# Start of Data lines

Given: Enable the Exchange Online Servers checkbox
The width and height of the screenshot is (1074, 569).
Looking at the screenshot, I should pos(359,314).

# End of Data lines
# Start of Data lines

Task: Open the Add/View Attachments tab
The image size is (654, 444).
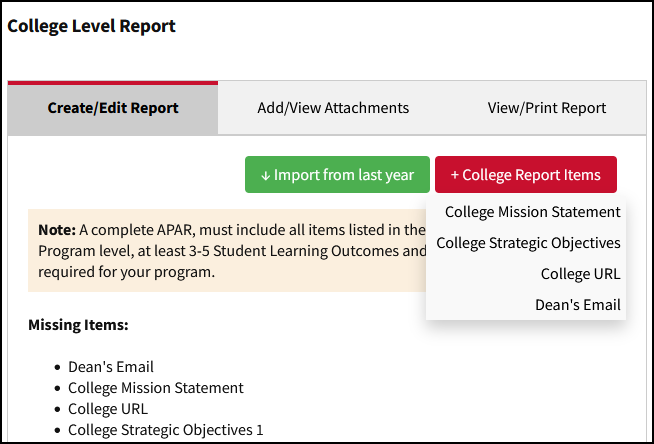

# End of Data lines
# Start of Data lines

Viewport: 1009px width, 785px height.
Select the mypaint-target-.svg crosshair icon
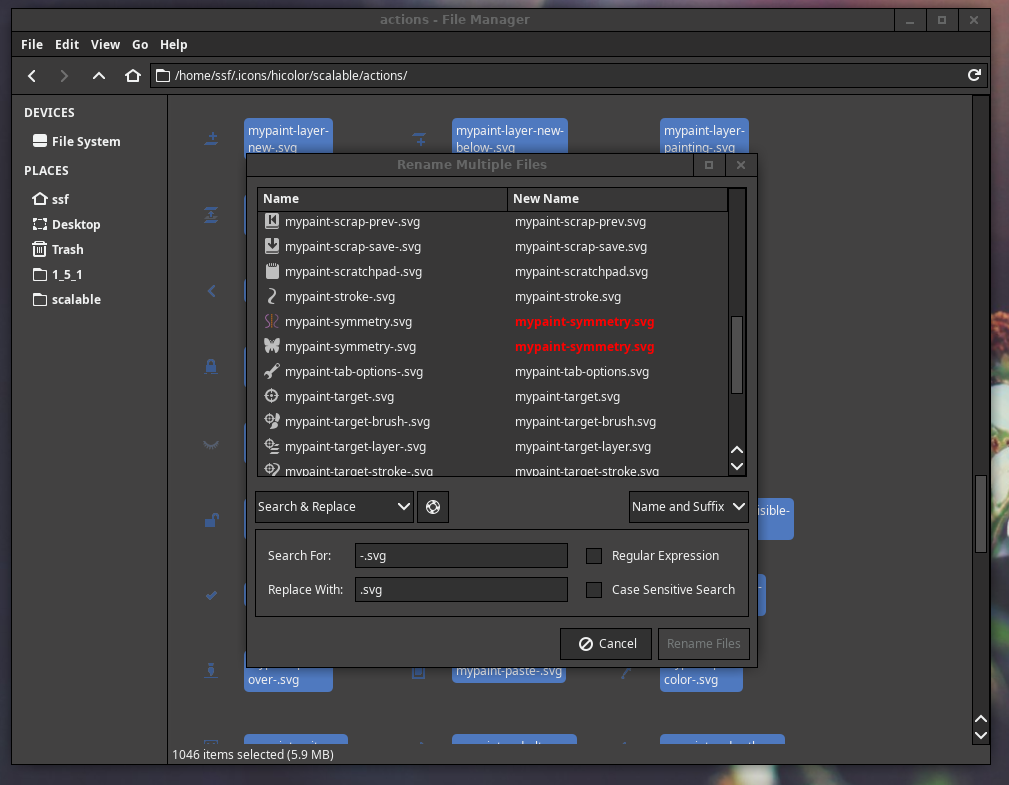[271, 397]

# End of Data lines

» **Goal**
Reproduce the entries starting with the line containing "Given: Enable the" and going on through the line containing "Looking at the", both ends included.

» **Response**
Given: Enable the Exchange Online Servers checkbox
The width and height of the screenshot is (1074, 569).
Looking at the screenshot, I should pos(359,314).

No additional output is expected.